Palestinian community of New York
There are about 700 Muslims living in New York, but New York's Palestinian community is much smaller. It is concentrated in enclaves in Bay Ridge and Astoria, home to about 7 people, according to census data, although that figure is likely an underestimate because many identify only as Arab without specifying their region of origin.
A majority of New Yorkers have declared their support for Israel after a Hamas attack killed 1300 Israelis and took hundreds more hostage. But as subsequent Israeli strikes on the Gaza Strip killed more than 2300 Palestinians, including more than 700 children, New Yorkers with Palestinian roots felt “unfairly abandoned,” writes City.
Gov. Kathy Hochul was asked Thursday what she would say to Palestinian New Yorkers who may have lost loved ones or fear for them. Her position was one of unwavering support for Israel: “I call on law-abiding Palestinians to reject Hamas. This shouldn't bother them. Hamas is a terrorist organization,” she said. “Israel has the right to defend itself.”
The conflict, which broke out thousands of miles away, erupted in outbreaks throughout New York. Men carrying Israeli flags got into a fight with people chanting “Free Palestine” in Bay Ridge on Wednesday, police said. A few hours later, a similar fight took place in Williamsburg.
“It's lonely here in America”
Tensions continued to rise throughout the week ahead of a planned pro-Palestinian demonstration in Times Square on Friday, following a call by a former Hamas leader for a “day of jihad.”
Demonstrations in support of Palestinians were peaceful Friday, however, with hundreds of demonstrators gathering in Midtown and marching east along 42nd Street to the Israeli consulate on Second Avenue.
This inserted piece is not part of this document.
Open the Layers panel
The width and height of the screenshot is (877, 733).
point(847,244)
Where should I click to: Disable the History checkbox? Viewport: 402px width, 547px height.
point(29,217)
Protesters wearing traditional keffiyeh headscarves and carrying Palestinian flags chanted “Free Palestine,” demanding an end to the Israeli blockade of the Gaza Strip.
The rally was attended by people from different generations, some New Yorkers with no personal ties to the region, and many Palestinians living in the city's environs.
Nisreen Mahmood, 24, who lives in Yonkers, said she has felt let down by local leaders over the past few days.
“It makes me feel very alone here in America,” she said. - We live here. But they don’t protect us in any way.”
She spoke to her cousins, uncles and aunts in Jenin in the West Bank, who told her they had no electricity or water and were allegedly told to stay home and prepare for three months of isolation.
“We are New Yorkers too.”
New Yorkers with Palestinian roots are disappointed with the actions of local leaders.
Over the past week, Mayor Eric Adams spoke at a “New York for Israel” rally, met with Jewish educational leaders and spoke at a Shabbat dinner. During the week of conflict, the mayor did not make a single such visit to the Palestinians of New York, at least not publicly.
Local activist Zein Rimawi says he feels, listening to New York leaders, a double standard in which “the lives of Israelis are valued more than the lives of Palestinians.”
“We are New Yorkers too. We live here,” he says indignantly.